Symbolism? Irony? Are we even sure what value we place on society, or where our values and morals are supposed to be? What are morals and values? We need to face this issue head on, and not falter once resolve is made to correct it. Do our part. Volunteer your time to someone else who needs you. In our darkest hours, who will be there for us? When we are 82, and have no living relatives, who will speak for us? Where will our voices carry to, when we can no longer remember our own names or where we live? I would like to think none of us would ever be alone in this world, but that is not reality. Reality is this; we will all need someone to help us, sometime in our lives, but right now, we need to lend a hand to the one that needs ours.
Society has become too materialistic to care about anything but the almighty dollar, power, success and glory. All you have to do is read a magazine cover while standing in line at the supermarket to see how gossip has taken over, where real life used to be. Sometimes it is easier to face fantasy than it is to face reality. Fantasy can be turned off, reality is here forever and will not be turned off. Next time you pass someone lying in the street, remember the face .. he or she may be the next Al Gosling.

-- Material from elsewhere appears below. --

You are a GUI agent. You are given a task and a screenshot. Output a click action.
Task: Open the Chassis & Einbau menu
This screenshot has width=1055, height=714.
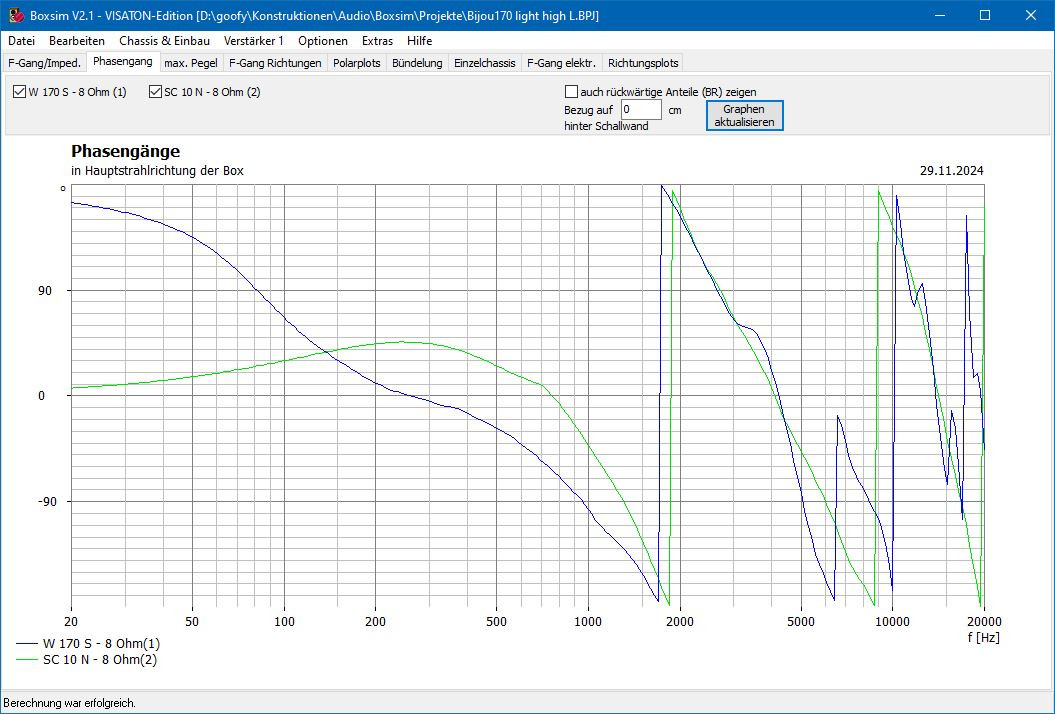164,41
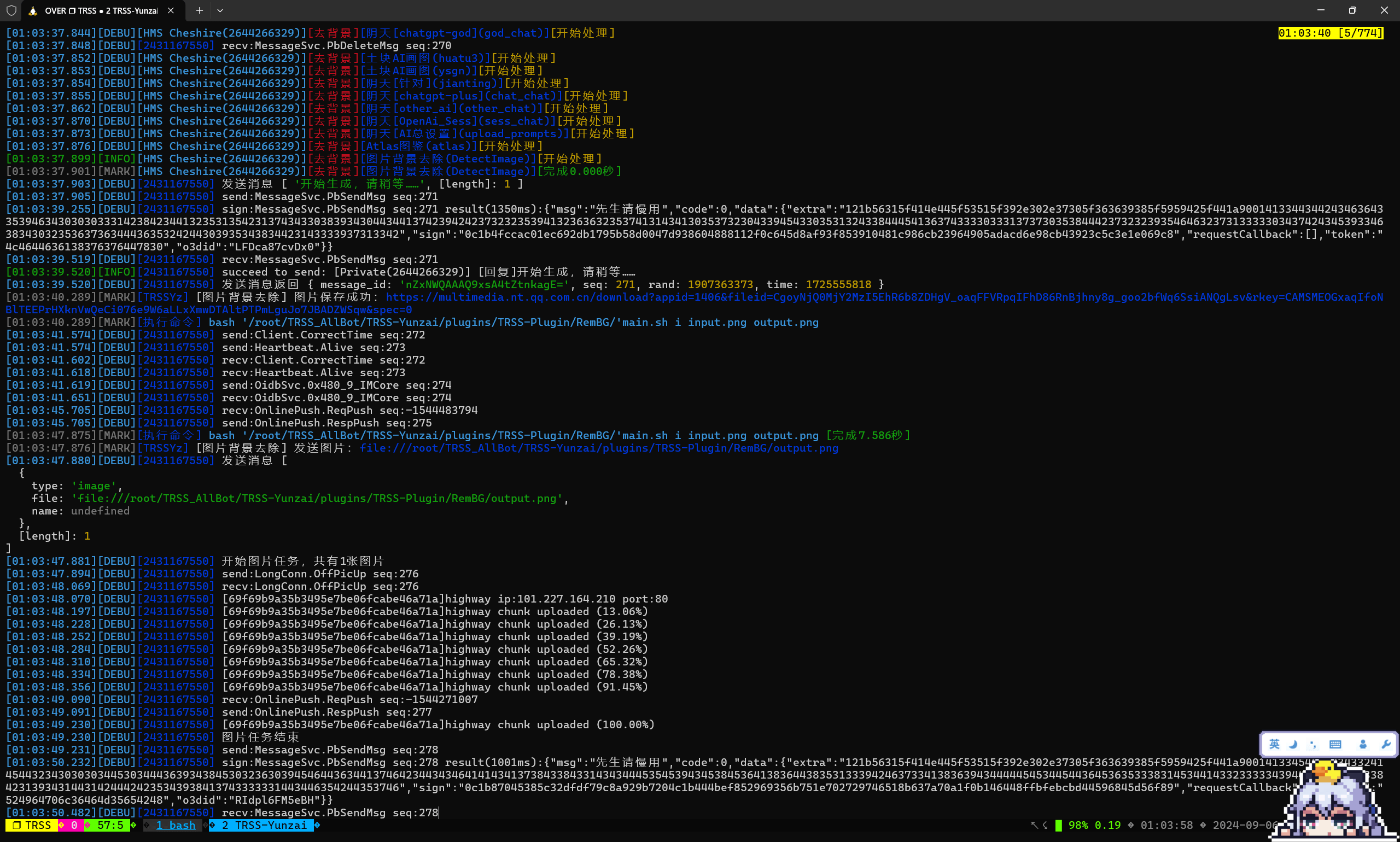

“They don’t give a crap how they get rich. Paying their fair share into society through taxation, contributions and their own time is not high on their radar. What is the $64 million pay cheque really for? They are hallow worth built on the idolised golden statues that they pray to. In the end, the end of one’s life, the question is; “What have you done in this world that really mattered?” Very insightful and thought-provoking.
Take some time to reflect and consider the question. Do you want to be remembered for your monetary value, or for the hand you stretched forth? Do you want your loved ones to be proud of your accomplishments and contributions to society, and have your children and grandchildren walk in the shadow of that pride? Do you want people to know and remember you as a loving and kindly human being that walked this Earth with a purpose toward the greater good of humanity?